Vangelo: Lc 10,38-42

Il Vangelo, oggi, ci presenta una scena di accoglienza familiare che le sorelle di Lazzaro, Marta e Maria, fanno al Signore nella loro casa: Maria sta seduta ai piedi di Gesù e lo ascolta, Marta, invece, distolta dai molti servizi, si dà da fare per preparare le cose necessarie per una degna ospitalità. Quando questa dice a Gesù: « Signore, non t’importa nulla che mia sorella mi abbia lasciata sola a servire? », egli risponde: « Marta, Marta, tu ti affanni e ti agiti per molte cose, ma di una sola cosa c’è bisogno.
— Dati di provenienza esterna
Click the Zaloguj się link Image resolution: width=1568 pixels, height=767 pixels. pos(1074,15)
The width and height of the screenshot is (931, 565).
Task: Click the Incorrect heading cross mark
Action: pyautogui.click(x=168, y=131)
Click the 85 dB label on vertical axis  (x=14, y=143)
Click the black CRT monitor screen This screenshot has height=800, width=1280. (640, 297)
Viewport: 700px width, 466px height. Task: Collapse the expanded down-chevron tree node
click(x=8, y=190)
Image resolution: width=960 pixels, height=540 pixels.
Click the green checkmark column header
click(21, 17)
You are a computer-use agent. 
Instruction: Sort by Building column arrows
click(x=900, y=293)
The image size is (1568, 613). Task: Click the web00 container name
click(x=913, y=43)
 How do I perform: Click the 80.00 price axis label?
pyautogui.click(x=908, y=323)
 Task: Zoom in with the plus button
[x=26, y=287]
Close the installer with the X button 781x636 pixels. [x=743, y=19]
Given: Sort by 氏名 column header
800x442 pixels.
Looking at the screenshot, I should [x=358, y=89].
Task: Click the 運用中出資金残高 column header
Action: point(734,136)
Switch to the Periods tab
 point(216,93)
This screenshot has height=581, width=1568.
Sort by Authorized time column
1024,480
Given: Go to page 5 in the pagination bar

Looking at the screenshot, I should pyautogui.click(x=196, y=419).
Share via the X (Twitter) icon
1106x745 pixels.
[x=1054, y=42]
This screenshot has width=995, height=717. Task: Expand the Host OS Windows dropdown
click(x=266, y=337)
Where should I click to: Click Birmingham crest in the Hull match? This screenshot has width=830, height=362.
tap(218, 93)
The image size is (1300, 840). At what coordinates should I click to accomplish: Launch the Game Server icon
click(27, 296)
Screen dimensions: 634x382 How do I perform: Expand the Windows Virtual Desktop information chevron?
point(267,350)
Maria ha scelto la parte migliore, che non le sarà tolta ».

Nella vita del discepolo l’accoglienza del Signore si realizza in maniera diversa a seconda delle scelte di vita che ognuno è chiamato a fare:  nella vita contemplativa, certo, l’ascolto e l’ attenzione al Signore, non è perdita di tempo, è anche  servizio fatto a lui, perché, come per Santa Teresina del Bambino Gesù, le preghiere e l’offerta delle sofferenze sono unite, per amore, alla passione di Cristo e a beneficio di tutta la Chiesa. Ma anche il servire Cristo nei fratelli, in qualunque circostanza essi si trovano, per amore di lui, presente in loro, è servirlo, vincendo la nostra naturale ed egoistica pigrizia e non dimenticando però che  l’ascolto, il colloquio e la comunione con il Signore sono fonte di gioia e forza per vivere la nostra fedeltà a lui nel servizio del prossimo. L’una o l’altra scelta di vita a cui si è chiamati, allora, deve saper contemperare i due aspetti di relazione con il Signore, tenendo presente il noto adagio: Fare sì una cosa, ma senza omettere l’altra.